◆ **Given exercise**
Convert the lines of the items below into a Markdown table with the columns "Row" and "Text", starting with the line that contains "Click the recommended setup description line" and going on through the end of the items. Number each row, skip blank lines, and leave the pictures out.

◆ **Provided data**
* * * * *

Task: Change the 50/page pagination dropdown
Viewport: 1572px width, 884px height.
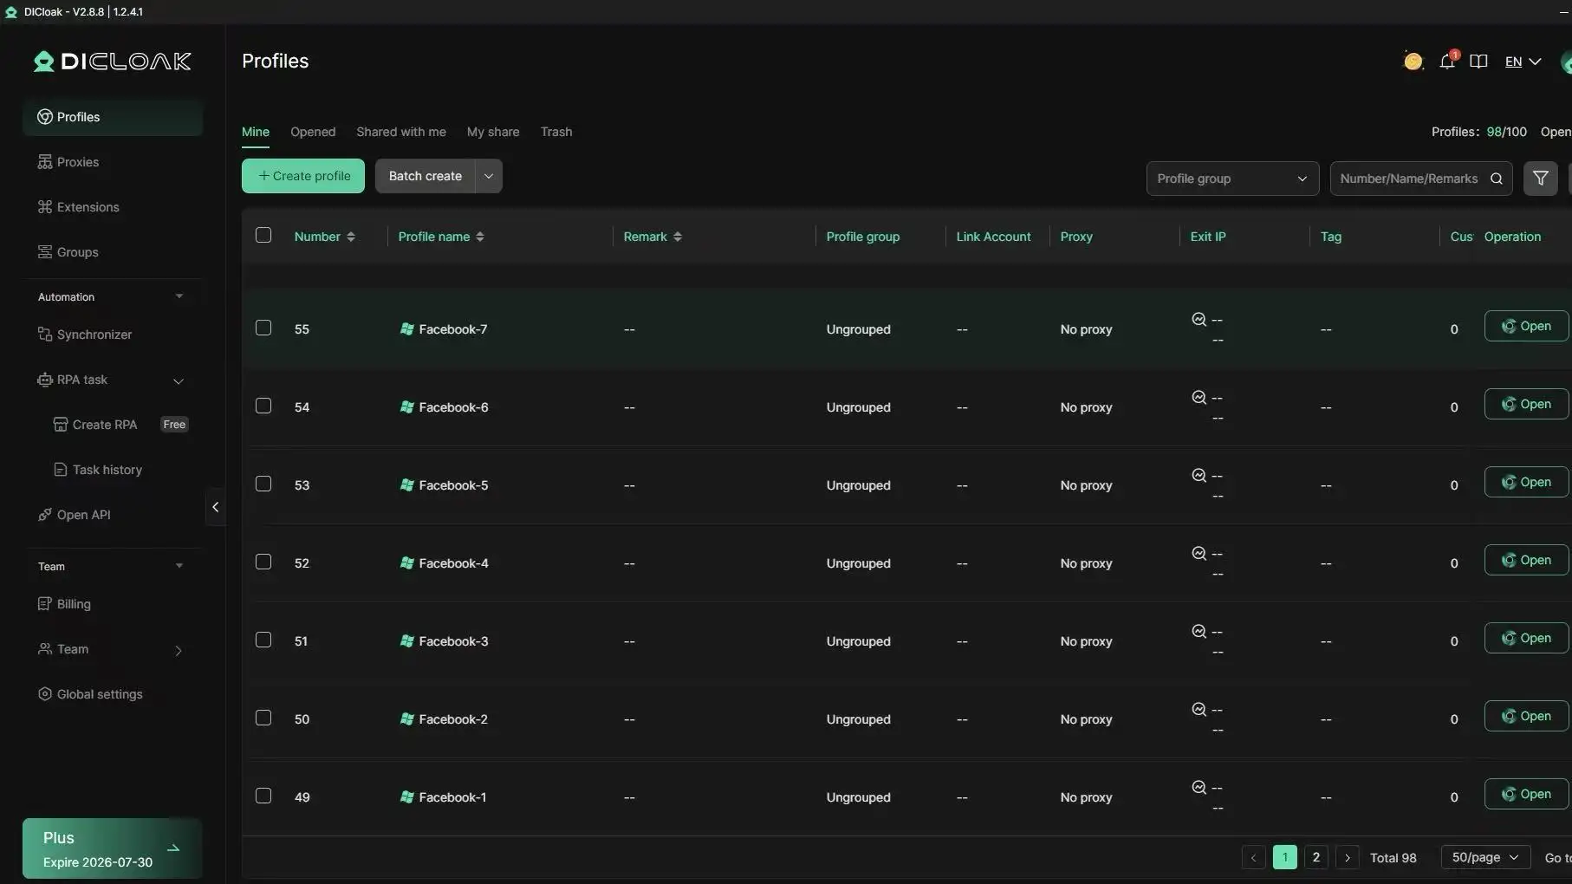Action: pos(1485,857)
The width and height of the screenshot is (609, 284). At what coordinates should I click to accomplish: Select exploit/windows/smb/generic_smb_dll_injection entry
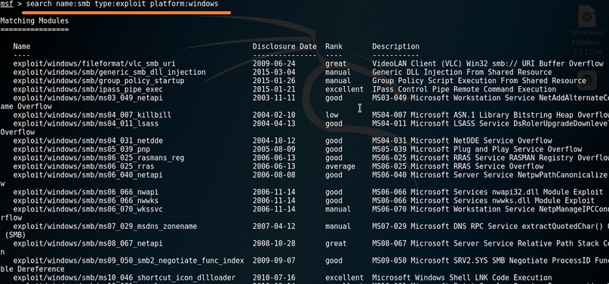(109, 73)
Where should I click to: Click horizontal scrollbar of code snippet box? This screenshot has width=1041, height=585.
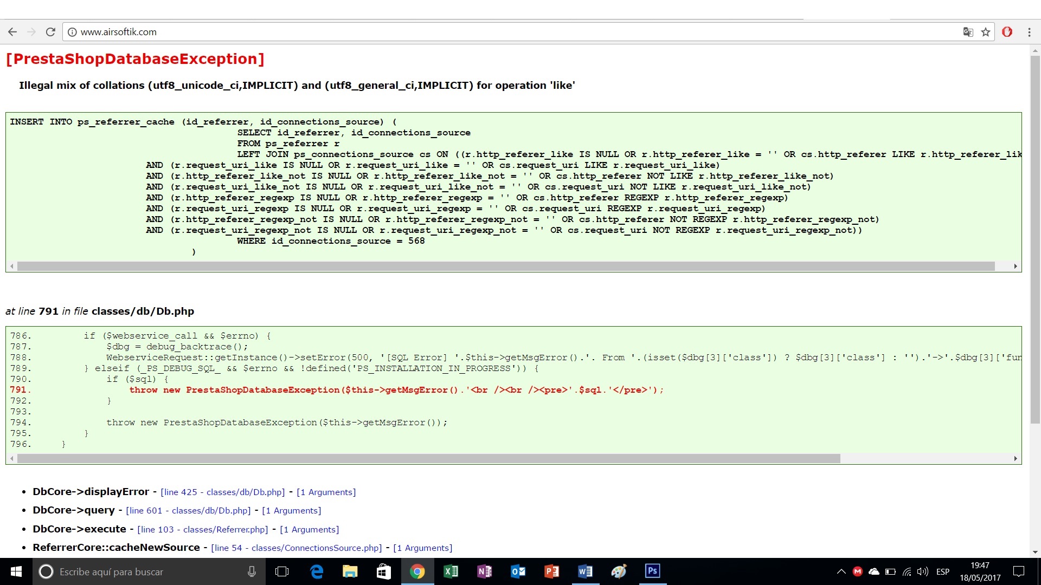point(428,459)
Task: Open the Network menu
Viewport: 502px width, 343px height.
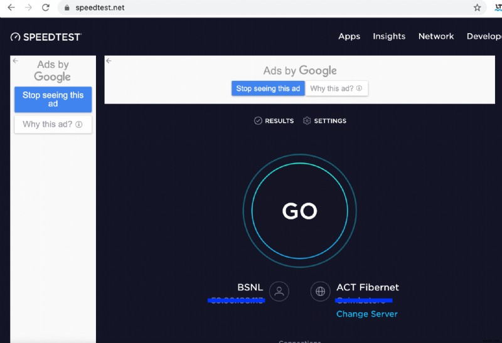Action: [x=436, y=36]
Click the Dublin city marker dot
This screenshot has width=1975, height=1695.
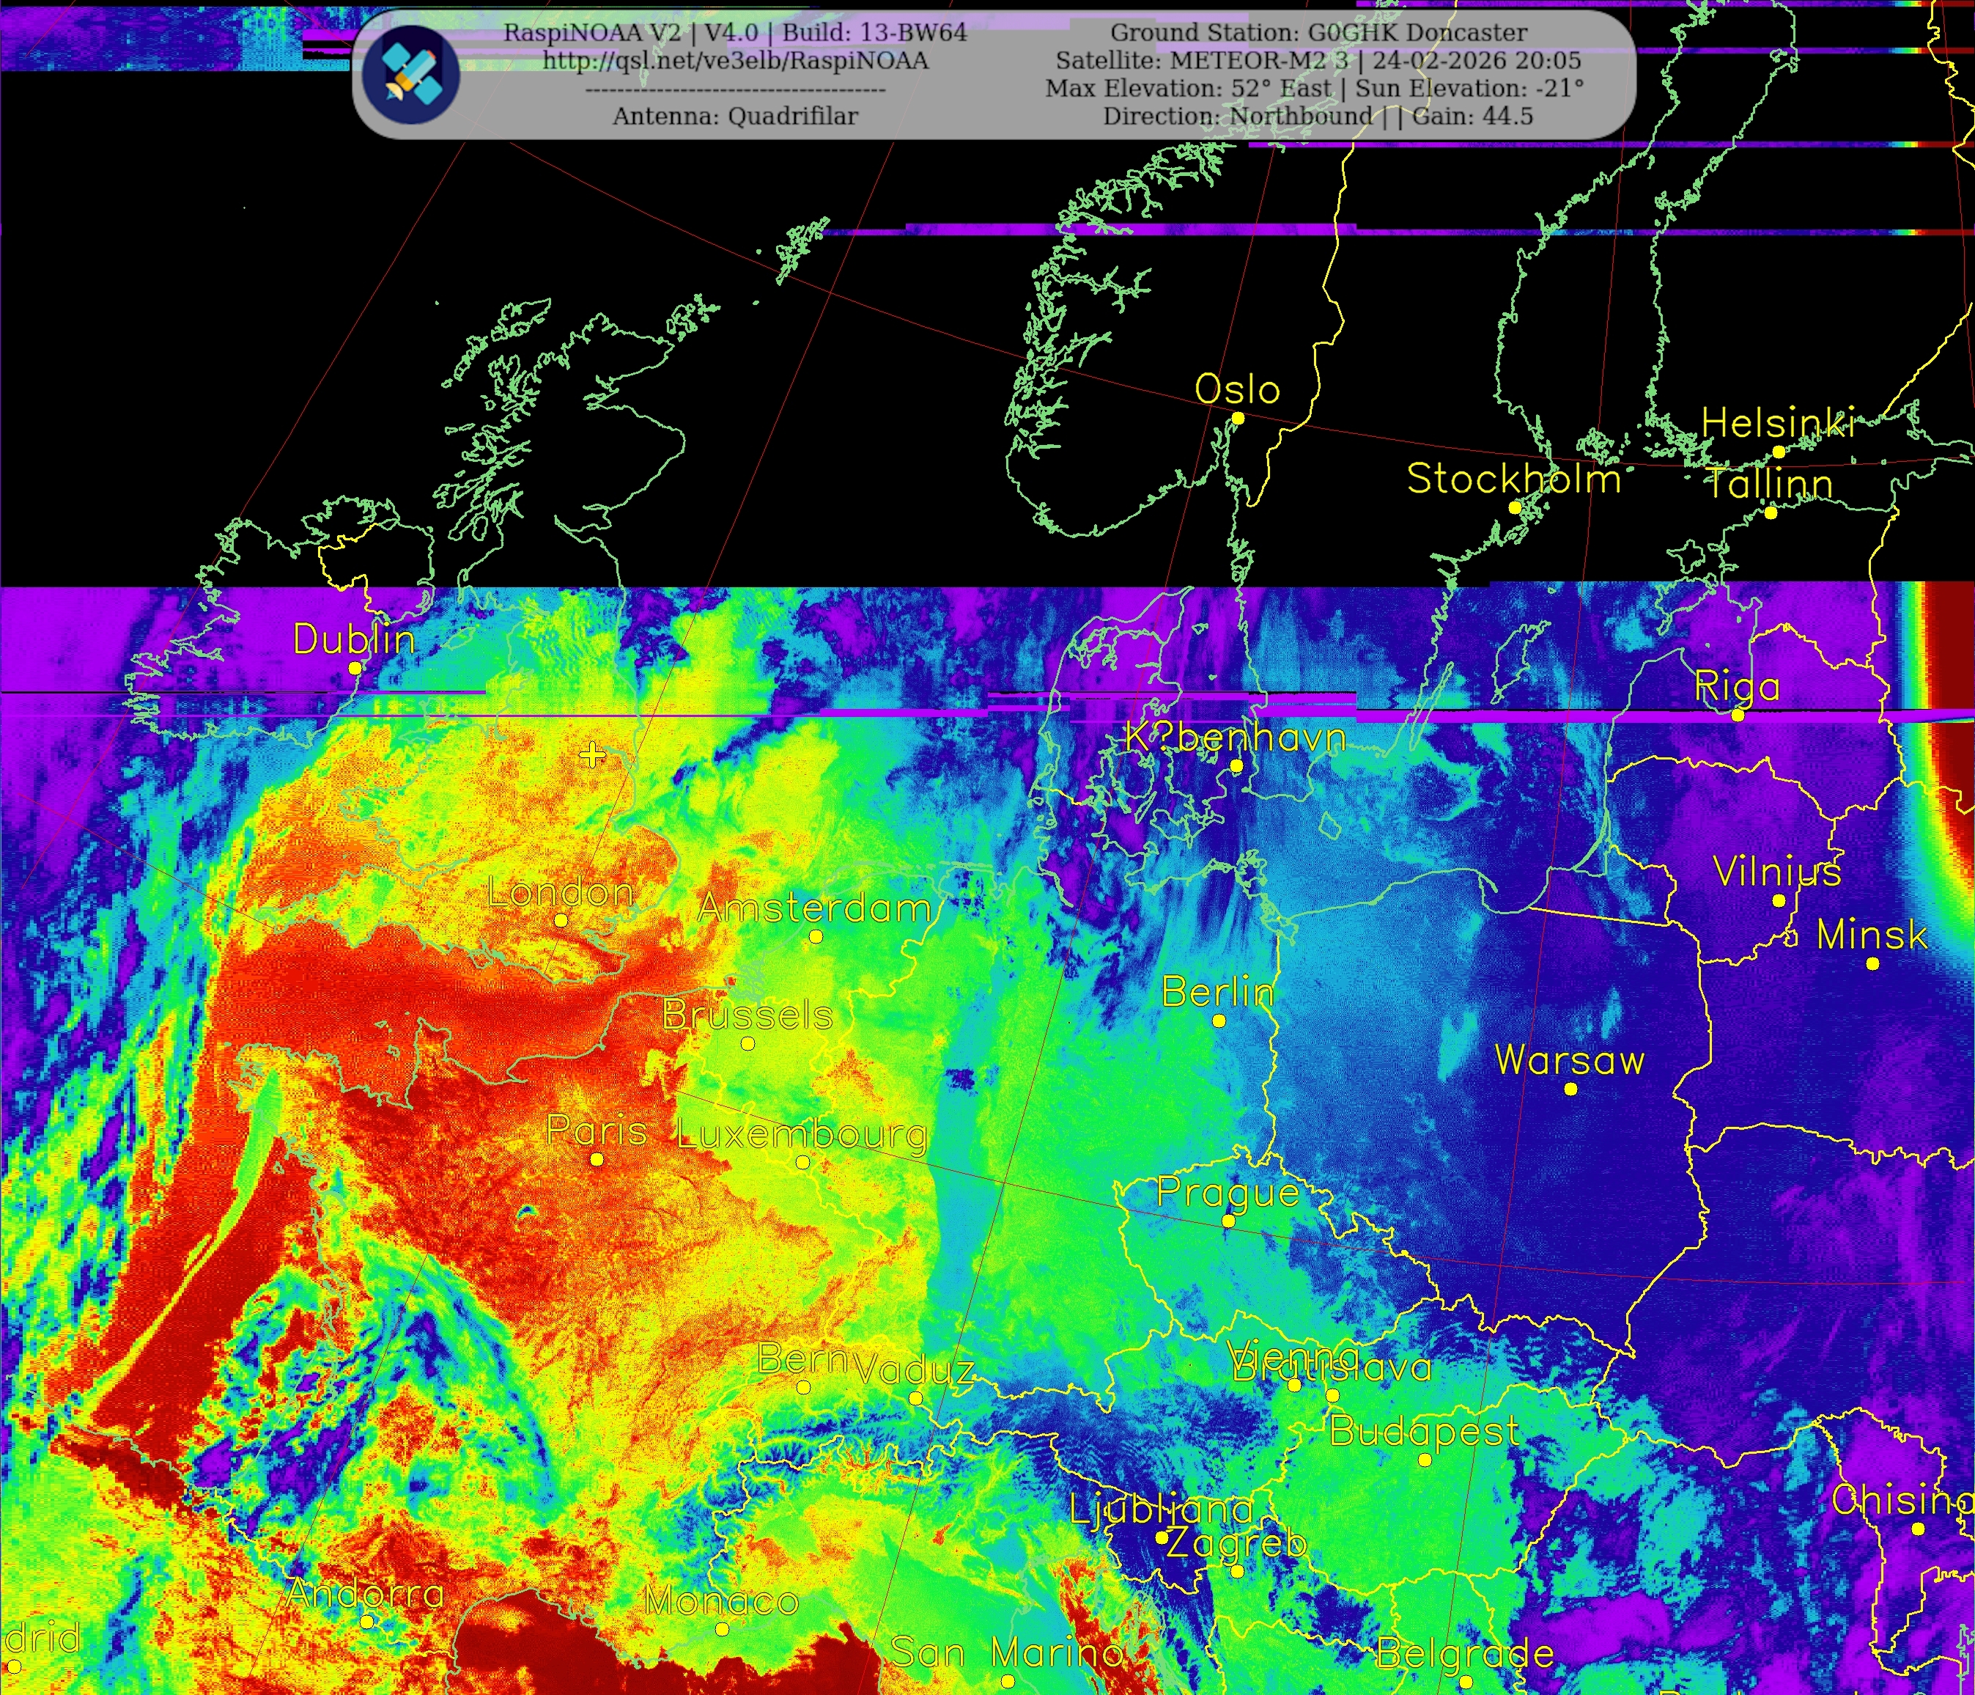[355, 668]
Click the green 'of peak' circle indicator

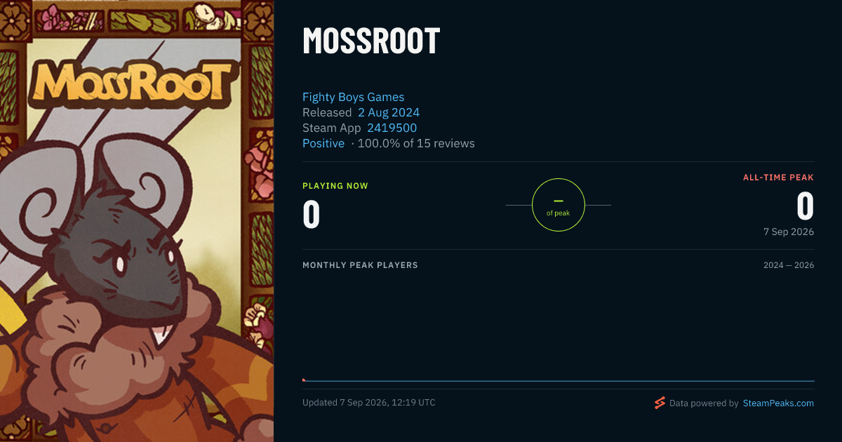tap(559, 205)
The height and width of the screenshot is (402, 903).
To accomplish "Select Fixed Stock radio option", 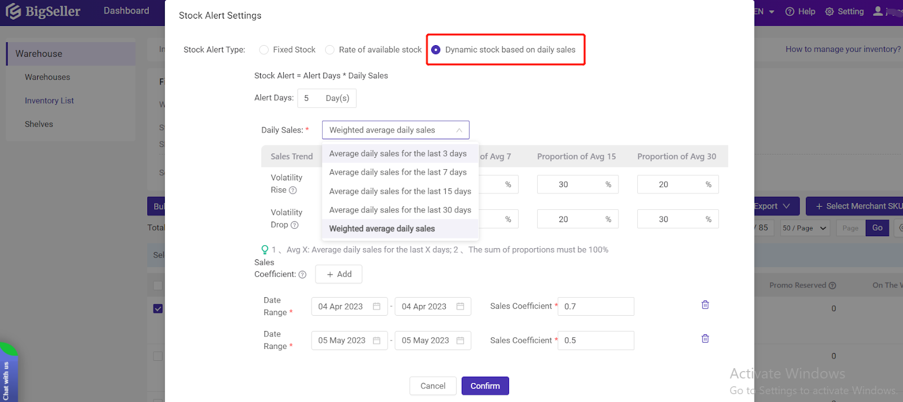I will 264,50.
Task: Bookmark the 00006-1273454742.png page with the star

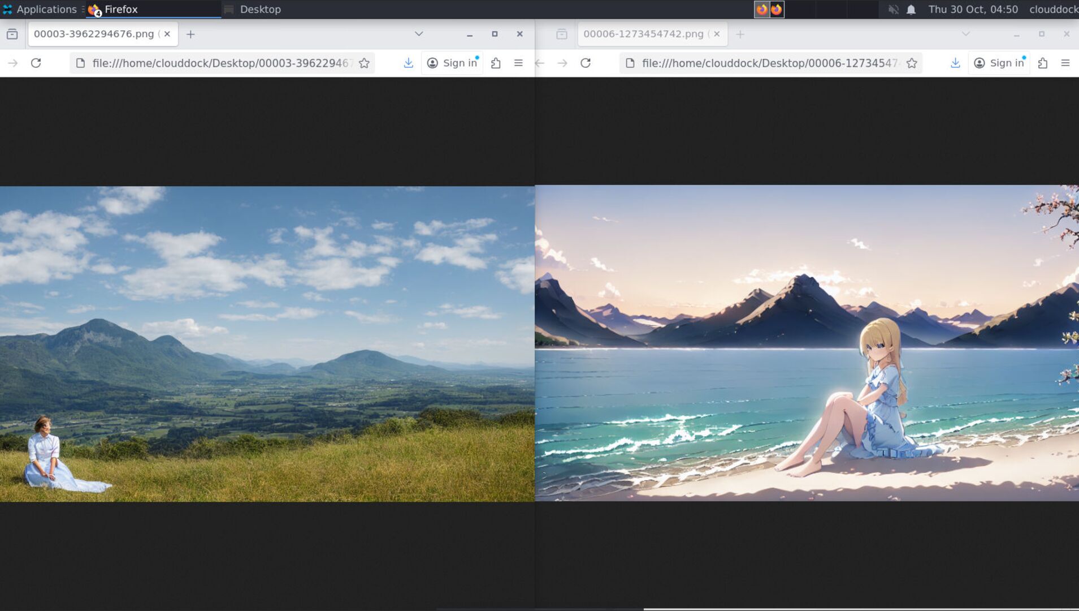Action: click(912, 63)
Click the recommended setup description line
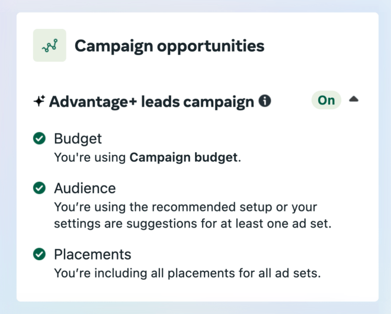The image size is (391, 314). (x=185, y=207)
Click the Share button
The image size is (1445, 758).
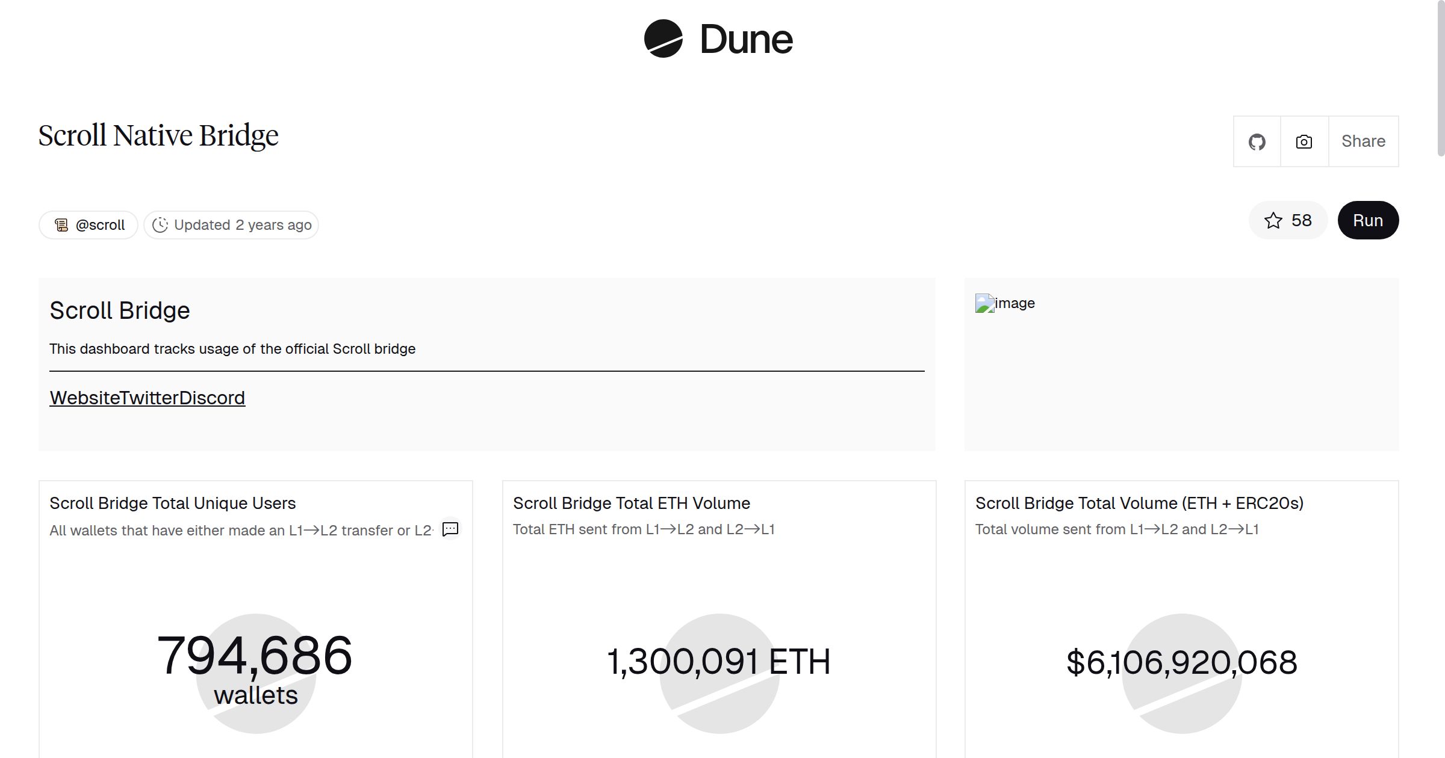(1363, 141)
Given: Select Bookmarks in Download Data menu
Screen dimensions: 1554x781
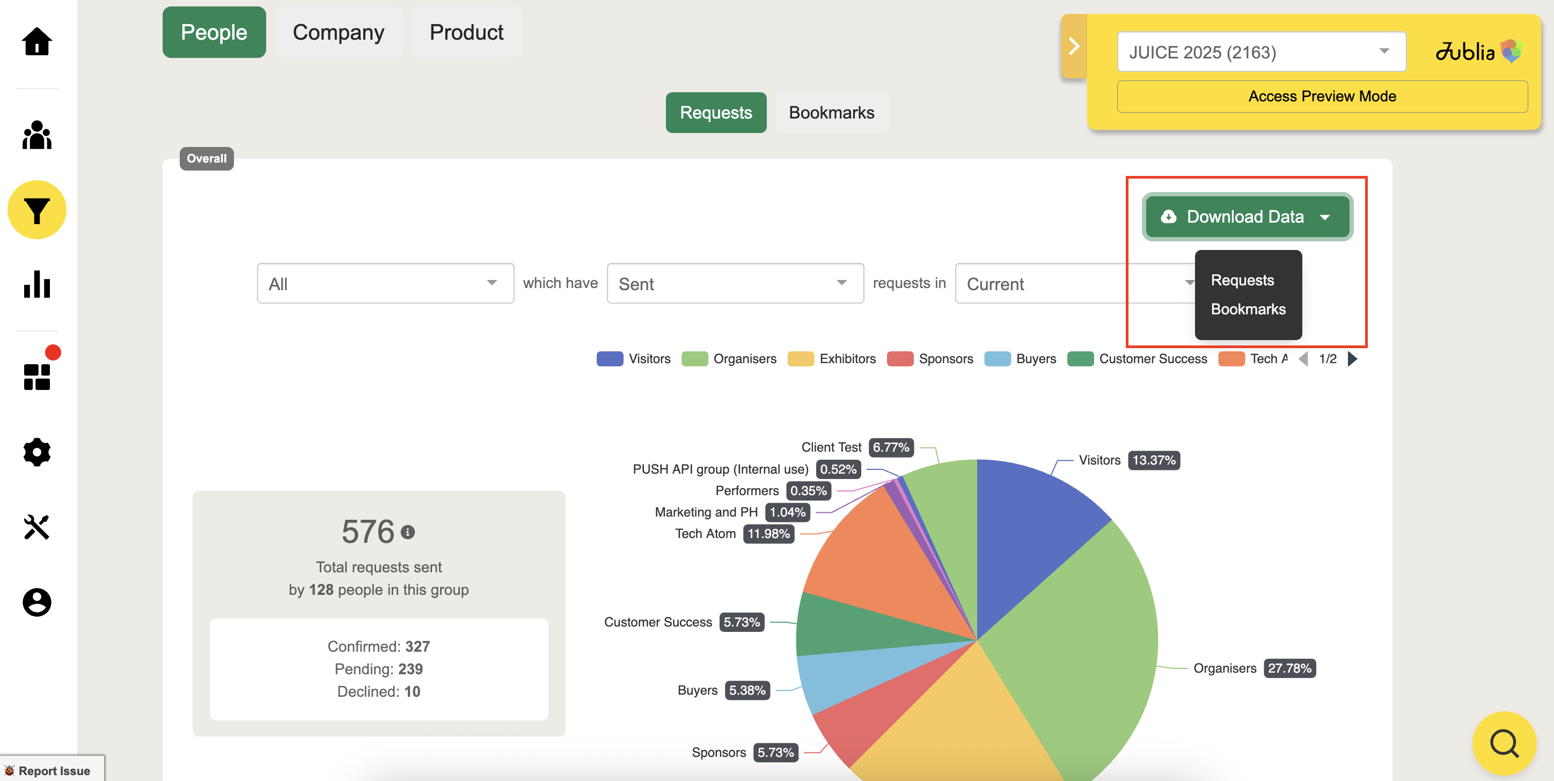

* * * * *

◆ **Exercise result**
| Row | Text |
|---|---|
| 1 | Click the recommended setup description line |
| 2 | The image size is (391, 314). (x=185, y=207) |
| 3 | Click the Share button |
| 4 | The image size is (1445, 758). |
| 5 | (1363, 141) |
| 6 | Given: Select Bookmarks in Download Data menu |
| 7 | Screen dimensions: 1554x781 |